= Your goal =
Skip the pictures and copy all the data that follows exactly.
[[ Input data open ]]
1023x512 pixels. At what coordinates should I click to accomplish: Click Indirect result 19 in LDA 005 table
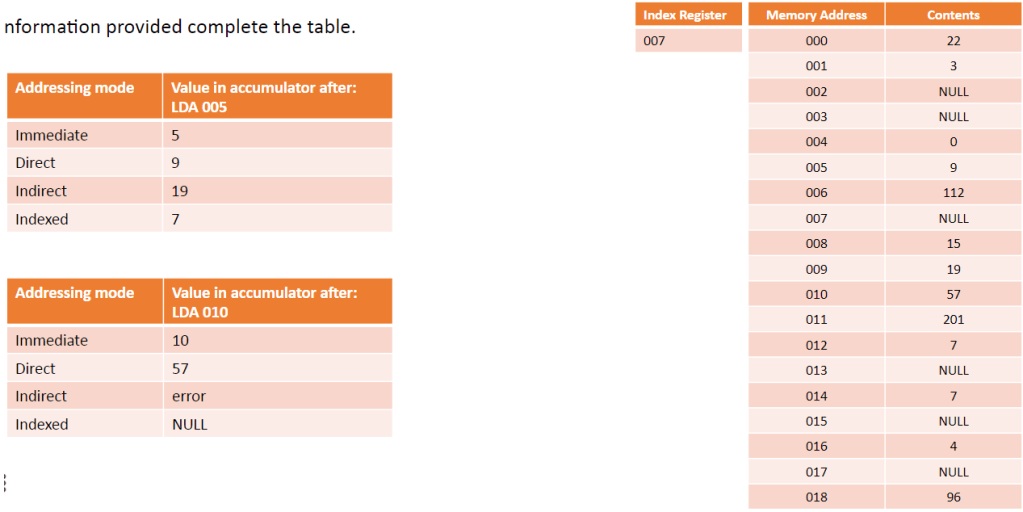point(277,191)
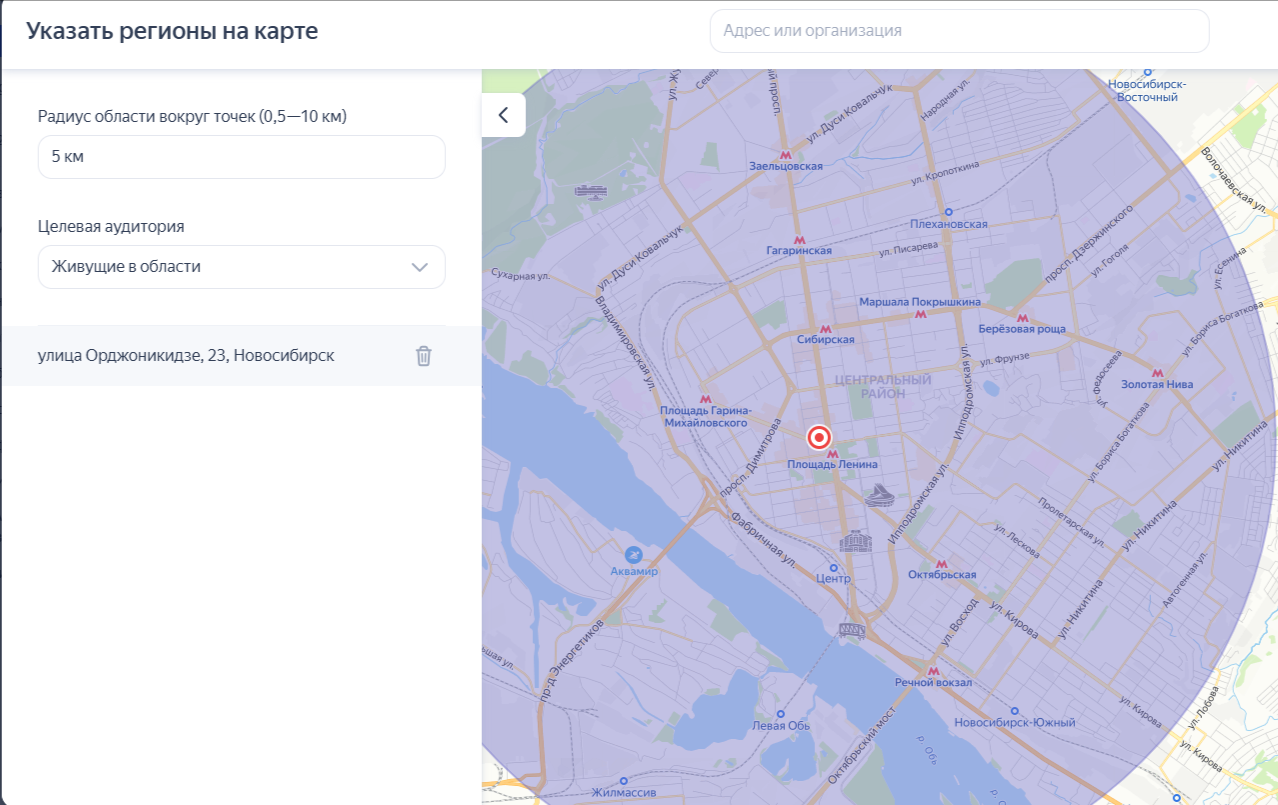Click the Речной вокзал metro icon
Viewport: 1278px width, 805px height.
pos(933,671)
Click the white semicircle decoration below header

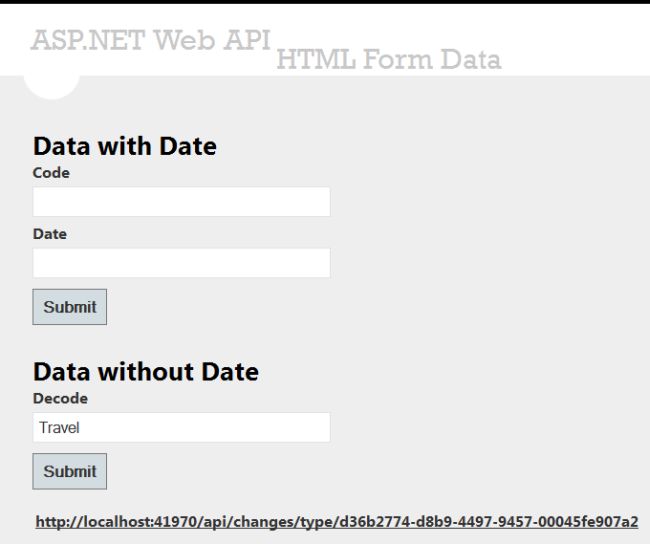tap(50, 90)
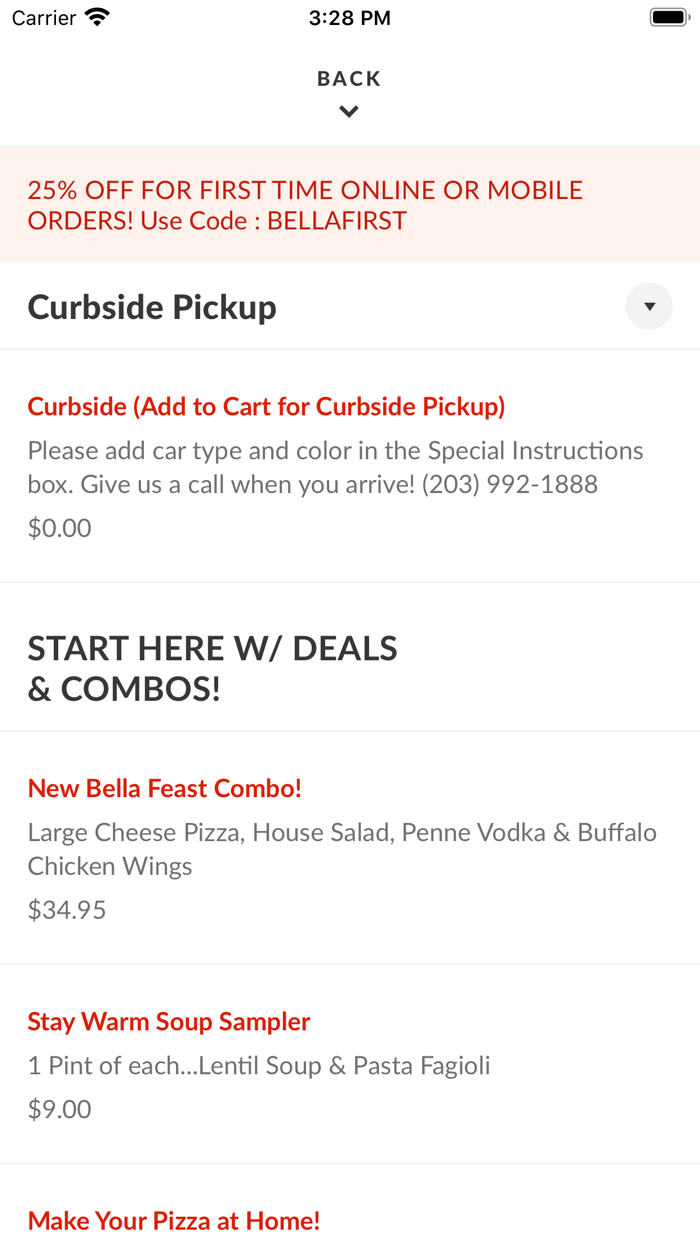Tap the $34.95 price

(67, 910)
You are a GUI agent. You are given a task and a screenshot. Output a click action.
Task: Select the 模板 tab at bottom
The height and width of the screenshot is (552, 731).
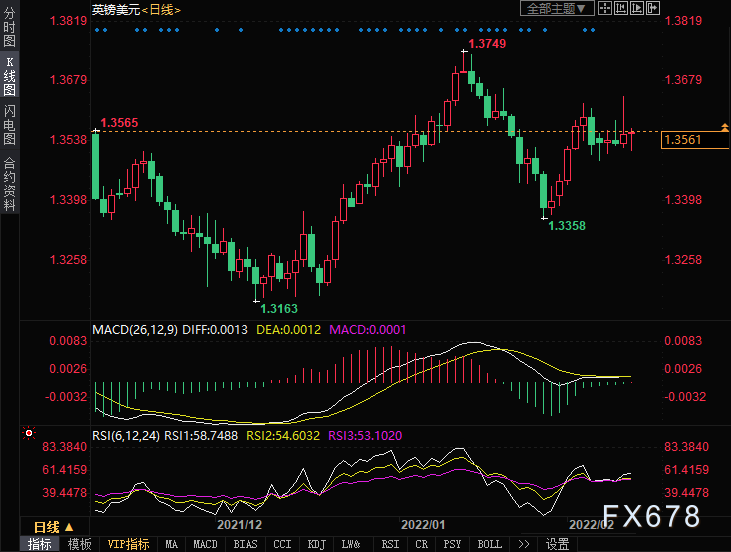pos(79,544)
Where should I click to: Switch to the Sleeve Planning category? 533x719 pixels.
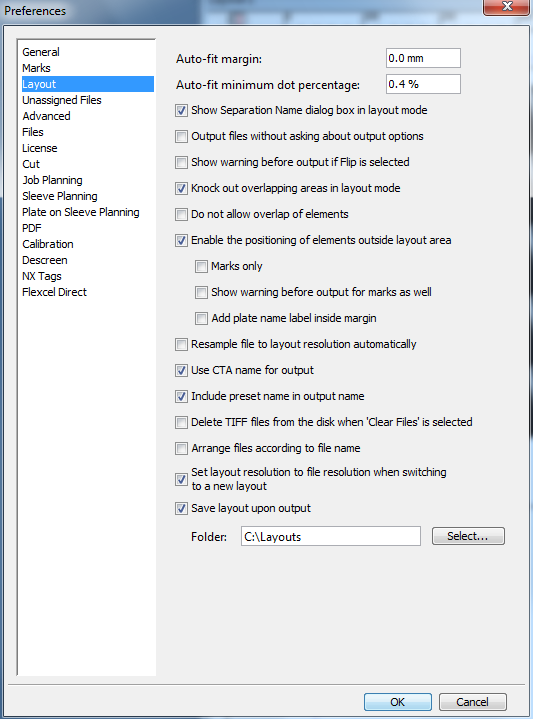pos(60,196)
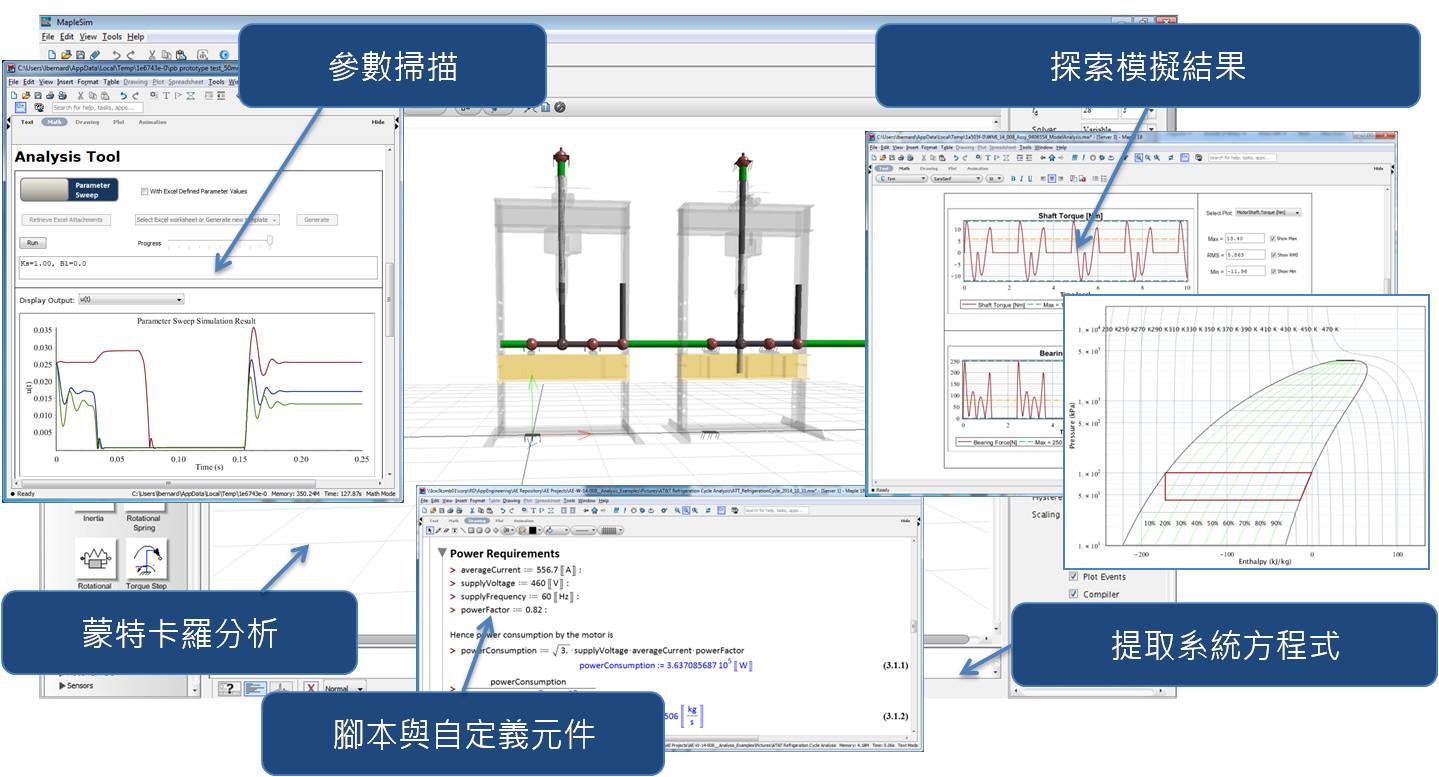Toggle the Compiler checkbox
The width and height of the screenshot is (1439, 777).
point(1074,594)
[[ Input data closed ]]
= Answer area =
1023x512 pixels. At what coordinates should I click to accomplish: Click Indirect result 19 in LDA 005 table
point(277,191)
Click the Речной вокзал metro icon
Viewport: 1278px width, 805px height.
pos(933,671)
Click the white semicircle decoration below header

tap(50, 90)
Tap the $34.95 price

(67, 910)
You are a GUI agent. You are given a task and a screenshot. Output a click action.
Task: Select the 模板 tab at bottom
The height and width of the screenshot is (552, 731).
pos(79,544)
Where should I click to: Switch to the Sleeve Planning category? 533x719 pixels.
pos(60,196)
Toggle the Compiler checkbox
The width and height of the screenshot is (1439, 777).
point(1074,594)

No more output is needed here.